Fig. 1.

Structure of HetR–DNA complex. (A) Overall structure of the complex of HetR with a 29-bp DNA duplex. The HTH motifs of the DNA-binding unit penetrate the major groove of the DNA. The flap domains interact with the phosphate backbone. The hood domain is presented to the solvent and is available for interactions. Potential peptide RGSGR binding sites identified previously (14) within the DNA-binding unit and on the interface between the HTH and flap domains would interfere with the formation of the protein–DNA complex.

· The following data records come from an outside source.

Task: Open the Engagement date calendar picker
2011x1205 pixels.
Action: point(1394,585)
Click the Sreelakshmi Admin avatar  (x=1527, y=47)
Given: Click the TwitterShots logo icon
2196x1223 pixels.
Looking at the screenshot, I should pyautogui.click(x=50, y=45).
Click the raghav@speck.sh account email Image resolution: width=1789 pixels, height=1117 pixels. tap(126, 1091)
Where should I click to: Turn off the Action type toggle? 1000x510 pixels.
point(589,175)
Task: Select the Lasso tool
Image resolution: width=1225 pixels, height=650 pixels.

DNA curvature is shown as a line through the center of the DNA helix. (B) Charge distribution on the HetR surface interacting with DNA using 21-bp DNA. (C) Conformational changes of the HetR protein on DNA binding. The largest changes are observed within the flap domains. Apo form HetR (in pale) (PDB entry 3QOD) and HetR with the 21-bp DNA bound (in blue and green) are compared. The protein dimers were superimposed: a total of 588 protein residues from HetR-DNA and 574 from Apo-HetR, with an overall rmsd of 2.43 Å with Cα positions. The DNA-binding unit and hood domain of the dimer are well superimposed, but the flap domains of the HetR-DNA complex deviate from that of the apo form, making the dimer more symmetric in the presence of DNA. Overall, the flaps fit better to the extended DNA in both directions away from the twofold axis.